YXIMALLOO "The Worst of 1982" (Sakura Wrechords, Japan) CD $19.99
RealAudio: Extract 1
RealAudio: Extract 2
Much more psychedelic in that grinding, rhythmic, rough trancelike way, and has many pretty moments within. Electronics are prominent, amidst long passages of 'tribal' drumming, yet most vocals are fed through robot filters. Evan includes a fake Inuit breathing game (looped?) and lots of rhythmic chaos.

YXIMALLOO "The Worst of 1984" (Sakura Wrechords, Japan) CD $19.99
RealAudio: Extract 1
RealAudio: Extract 2
The hardest to peg, but also the best at showing the artists' range. More covers than usual: Bruce Springsteen, Tchaikovsky (as if performed on an out-of-control carousel), more traditional melodies. One song for sonic disruption and whistling, another for a pummeled acoustic guitar. Amidst more of the chanting with electronics and feedback, there's more pop -- it's warmer, a little more fun.

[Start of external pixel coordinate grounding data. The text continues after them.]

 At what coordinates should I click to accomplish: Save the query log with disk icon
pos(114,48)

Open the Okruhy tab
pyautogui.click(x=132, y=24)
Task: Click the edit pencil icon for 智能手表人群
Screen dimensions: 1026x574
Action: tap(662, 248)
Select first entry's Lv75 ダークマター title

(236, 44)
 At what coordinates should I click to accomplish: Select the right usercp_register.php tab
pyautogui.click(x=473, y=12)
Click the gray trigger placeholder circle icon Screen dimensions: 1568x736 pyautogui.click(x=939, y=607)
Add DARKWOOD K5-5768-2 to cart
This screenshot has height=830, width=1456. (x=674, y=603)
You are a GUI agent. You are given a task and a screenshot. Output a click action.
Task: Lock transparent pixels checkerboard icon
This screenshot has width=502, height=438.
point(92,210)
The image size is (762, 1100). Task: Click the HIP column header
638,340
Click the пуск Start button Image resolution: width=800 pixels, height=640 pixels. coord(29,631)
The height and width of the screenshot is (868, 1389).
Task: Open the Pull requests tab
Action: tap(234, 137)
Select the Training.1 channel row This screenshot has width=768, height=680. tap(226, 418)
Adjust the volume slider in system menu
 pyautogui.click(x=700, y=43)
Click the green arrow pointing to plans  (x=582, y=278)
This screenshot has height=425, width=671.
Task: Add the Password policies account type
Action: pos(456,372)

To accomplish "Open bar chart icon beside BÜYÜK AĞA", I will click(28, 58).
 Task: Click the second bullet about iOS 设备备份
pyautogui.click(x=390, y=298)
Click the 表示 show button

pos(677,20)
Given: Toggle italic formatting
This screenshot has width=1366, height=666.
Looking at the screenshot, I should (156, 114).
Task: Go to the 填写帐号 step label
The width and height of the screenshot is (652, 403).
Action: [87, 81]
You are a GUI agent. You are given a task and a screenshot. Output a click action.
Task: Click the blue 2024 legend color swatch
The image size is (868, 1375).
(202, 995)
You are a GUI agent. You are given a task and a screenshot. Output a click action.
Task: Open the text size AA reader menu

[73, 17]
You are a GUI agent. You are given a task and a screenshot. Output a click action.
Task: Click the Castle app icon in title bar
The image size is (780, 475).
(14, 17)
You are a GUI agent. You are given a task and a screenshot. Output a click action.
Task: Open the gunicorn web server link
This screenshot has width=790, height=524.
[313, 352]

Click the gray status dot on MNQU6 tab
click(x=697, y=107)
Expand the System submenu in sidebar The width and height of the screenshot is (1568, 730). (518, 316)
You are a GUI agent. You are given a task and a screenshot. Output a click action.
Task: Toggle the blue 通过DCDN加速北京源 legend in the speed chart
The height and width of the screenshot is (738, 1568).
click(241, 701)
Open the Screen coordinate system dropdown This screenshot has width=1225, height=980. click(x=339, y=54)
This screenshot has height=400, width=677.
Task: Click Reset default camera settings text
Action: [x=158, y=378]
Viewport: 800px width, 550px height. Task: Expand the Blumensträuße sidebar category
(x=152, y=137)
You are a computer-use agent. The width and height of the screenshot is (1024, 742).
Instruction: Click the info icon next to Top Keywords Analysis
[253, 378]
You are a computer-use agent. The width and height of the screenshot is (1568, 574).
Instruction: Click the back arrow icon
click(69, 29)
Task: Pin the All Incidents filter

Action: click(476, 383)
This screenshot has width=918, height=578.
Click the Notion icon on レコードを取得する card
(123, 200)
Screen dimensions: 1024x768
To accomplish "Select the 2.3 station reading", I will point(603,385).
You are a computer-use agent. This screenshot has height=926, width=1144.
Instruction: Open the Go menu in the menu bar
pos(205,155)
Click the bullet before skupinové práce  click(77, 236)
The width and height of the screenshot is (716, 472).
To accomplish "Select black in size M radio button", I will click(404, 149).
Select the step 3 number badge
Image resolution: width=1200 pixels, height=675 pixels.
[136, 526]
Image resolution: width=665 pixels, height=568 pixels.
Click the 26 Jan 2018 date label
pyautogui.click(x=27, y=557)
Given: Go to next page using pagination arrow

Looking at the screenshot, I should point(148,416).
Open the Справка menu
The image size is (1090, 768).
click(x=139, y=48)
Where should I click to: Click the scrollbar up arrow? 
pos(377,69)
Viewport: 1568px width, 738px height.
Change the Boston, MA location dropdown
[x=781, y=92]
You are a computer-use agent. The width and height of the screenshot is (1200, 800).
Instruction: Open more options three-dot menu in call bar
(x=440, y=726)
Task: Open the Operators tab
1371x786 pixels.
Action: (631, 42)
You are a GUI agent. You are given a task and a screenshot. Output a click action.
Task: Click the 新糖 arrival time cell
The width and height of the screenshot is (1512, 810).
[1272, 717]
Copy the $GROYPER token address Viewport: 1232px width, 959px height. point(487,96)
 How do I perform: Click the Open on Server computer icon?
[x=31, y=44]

YXIMALLOO "Techno Shrine Choir" (Sakura Wrechords, Japan) CD $19.99
RealAudio: Extract 1
RealAudio: Extract 2
Recorded in 1984. Clearer than most of his discs, also more solemn. Electronic ruminations as if recorded as background music for nameless temple rituals -- some traditional Japanese instruments and flute, too. A lot of song titles have war themes. Definitely his calmest release. And includes a cover of one of the most famous Japanese songs, 'Kimigayo'.

YXIMALLOO "The Worst of 1986" (Sakura Wrechords, Japan) CD $19.99
RealAudio: Extract 1
RealAudio: Extract 2
Boppy electronics, a lot using traditional Eastern (Asian) themes: from Indonesian to Chinese and Japanese. A Residents-ish sound with plodding electronics, too -- but probably just because he's using the same kind of synthesizer they did. This release is a little darker; amidst tape-speed experiments there are tolling bells and synth murmurs.